Abstract

Heart failure (HF) continues to increase in prevalence, representing a significant burden to healthcare systems in the USA. Despite several established HF therapies, particularly for HF with reduced ejection fraction (HFrEF), rates of HF hospitalizations and cardiovascular (CV) mortality remain very high. Type 2 diabetes (T2D) is an important risk factor for HF, with the two conditions often occurring concurrently. Several CV outcomes trials have shown that the sodium–glucose cotransporter 2 inhibitor (SGLT2i) class of antihyperglycemic drugs reduces the risk of HF-related outcomes in patients with T2D and either established CV disease or multiple CV risk factors. Subsequently, there have been large clinical studies that have investigated the effects of SGLT2is in patients with HFrEF, with or without T2D, which have shown that both dapagliflozin and empagliflozin have significant reductions in hospitalization for HF and CV mortality. These data led to US Food and Drug Administration approval of dapagliflozin and empagliflozin as a novel treatment pathway for patients with HFrEF; empagliflozin has subsequently been approved for the treatment of HF regardless of ejection fraction.

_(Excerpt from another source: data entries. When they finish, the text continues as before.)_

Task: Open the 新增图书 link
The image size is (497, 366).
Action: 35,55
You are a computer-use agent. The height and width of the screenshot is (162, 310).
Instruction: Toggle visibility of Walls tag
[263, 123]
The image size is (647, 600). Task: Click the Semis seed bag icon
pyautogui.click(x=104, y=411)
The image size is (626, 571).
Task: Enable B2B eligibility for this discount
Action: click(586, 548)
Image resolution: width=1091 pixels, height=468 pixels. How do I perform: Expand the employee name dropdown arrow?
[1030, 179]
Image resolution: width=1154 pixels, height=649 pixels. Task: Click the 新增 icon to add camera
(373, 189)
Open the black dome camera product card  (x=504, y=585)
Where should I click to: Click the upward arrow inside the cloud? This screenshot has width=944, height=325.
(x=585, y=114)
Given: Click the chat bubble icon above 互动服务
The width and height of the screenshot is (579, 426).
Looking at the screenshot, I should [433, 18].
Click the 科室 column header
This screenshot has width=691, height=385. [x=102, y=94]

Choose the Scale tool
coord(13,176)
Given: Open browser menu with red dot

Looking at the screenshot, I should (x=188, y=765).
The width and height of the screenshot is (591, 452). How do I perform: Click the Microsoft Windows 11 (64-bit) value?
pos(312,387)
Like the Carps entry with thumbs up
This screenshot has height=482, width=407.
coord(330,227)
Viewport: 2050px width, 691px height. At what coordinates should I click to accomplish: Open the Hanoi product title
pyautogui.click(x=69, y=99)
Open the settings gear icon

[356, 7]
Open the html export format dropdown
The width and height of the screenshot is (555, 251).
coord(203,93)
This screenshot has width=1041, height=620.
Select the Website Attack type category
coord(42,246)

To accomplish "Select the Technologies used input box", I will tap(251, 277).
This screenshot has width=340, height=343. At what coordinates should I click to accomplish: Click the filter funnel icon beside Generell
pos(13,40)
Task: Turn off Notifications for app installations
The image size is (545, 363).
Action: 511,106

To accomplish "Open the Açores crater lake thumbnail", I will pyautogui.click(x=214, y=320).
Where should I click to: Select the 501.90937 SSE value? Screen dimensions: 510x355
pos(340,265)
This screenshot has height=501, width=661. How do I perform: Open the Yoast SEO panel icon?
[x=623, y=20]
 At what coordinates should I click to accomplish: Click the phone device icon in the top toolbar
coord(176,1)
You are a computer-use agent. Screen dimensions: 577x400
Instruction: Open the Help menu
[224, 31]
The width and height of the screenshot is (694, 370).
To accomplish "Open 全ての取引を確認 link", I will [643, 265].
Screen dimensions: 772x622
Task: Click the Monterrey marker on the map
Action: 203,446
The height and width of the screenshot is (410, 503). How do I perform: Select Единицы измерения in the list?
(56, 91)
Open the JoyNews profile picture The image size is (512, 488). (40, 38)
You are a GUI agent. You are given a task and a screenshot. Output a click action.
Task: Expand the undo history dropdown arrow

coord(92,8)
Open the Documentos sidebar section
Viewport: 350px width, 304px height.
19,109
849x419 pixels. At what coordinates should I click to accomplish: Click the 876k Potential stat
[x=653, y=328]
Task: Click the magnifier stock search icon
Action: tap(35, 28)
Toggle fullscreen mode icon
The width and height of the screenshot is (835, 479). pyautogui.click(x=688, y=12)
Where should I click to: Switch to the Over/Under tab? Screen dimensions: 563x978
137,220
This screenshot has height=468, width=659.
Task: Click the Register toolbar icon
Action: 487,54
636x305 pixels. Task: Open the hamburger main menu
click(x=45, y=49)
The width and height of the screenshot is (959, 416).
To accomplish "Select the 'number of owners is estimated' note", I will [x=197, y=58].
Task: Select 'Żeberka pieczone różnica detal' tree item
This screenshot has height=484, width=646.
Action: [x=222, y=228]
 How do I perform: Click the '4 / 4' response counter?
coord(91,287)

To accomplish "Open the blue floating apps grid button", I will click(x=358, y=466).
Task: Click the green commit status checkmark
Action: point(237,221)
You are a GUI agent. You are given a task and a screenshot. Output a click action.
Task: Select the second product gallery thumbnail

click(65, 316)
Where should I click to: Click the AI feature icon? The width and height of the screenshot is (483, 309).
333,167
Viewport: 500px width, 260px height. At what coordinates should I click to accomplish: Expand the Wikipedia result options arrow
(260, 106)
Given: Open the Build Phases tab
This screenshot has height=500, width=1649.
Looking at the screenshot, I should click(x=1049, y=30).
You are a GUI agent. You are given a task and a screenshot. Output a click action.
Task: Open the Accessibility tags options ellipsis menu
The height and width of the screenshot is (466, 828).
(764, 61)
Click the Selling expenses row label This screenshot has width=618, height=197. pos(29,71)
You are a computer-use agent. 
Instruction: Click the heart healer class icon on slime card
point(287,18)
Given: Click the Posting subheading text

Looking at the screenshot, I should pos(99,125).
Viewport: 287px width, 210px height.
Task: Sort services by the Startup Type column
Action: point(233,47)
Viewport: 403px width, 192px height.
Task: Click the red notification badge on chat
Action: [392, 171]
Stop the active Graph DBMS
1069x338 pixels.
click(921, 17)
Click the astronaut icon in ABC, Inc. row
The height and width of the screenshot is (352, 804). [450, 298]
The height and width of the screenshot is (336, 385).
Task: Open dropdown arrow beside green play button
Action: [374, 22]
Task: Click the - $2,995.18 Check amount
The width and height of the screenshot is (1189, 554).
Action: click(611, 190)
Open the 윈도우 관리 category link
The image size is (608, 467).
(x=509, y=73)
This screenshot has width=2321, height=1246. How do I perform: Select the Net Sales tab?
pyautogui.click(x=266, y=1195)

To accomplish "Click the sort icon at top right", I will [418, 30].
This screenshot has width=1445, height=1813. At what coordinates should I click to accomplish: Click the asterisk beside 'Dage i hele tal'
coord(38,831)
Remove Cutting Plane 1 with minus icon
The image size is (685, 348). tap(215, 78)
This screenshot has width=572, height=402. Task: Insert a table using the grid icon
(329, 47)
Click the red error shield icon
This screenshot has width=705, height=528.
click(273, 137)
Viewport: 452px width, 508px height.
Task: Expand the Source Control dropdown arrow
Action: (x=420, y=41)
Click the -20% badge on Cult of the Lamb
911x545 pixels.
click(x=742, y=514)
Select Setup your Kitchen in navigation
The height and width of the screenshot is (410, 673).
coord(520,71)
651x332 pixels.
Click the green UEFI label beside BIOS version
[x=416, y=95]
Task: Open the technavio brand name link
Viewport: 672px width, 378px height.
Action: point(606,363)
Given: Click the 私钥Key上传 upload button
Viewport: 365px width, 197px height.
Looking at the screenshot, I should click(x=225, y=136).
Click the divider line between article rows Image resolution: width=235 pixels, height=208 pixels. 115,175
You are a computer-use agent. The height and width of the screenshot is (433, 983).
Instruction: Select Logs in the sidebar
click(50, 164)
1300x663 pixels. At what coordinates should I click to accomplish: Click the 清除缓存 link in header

A clinical practice algorithm can assist cardiologists in identifying patients who may be eligible for SGLT2i treatment as well as the appropriate timeframe for initiating therapy and the parameters for patient monitoring. Given the evidence that SGLT2is are beneficial in the management of HF, specifically HFrEF, irrespective of underlying T2D, evidence-based recommendations and greater clinician familiarity can facilitate the integration of SGLT2is into general HF therapeutic management.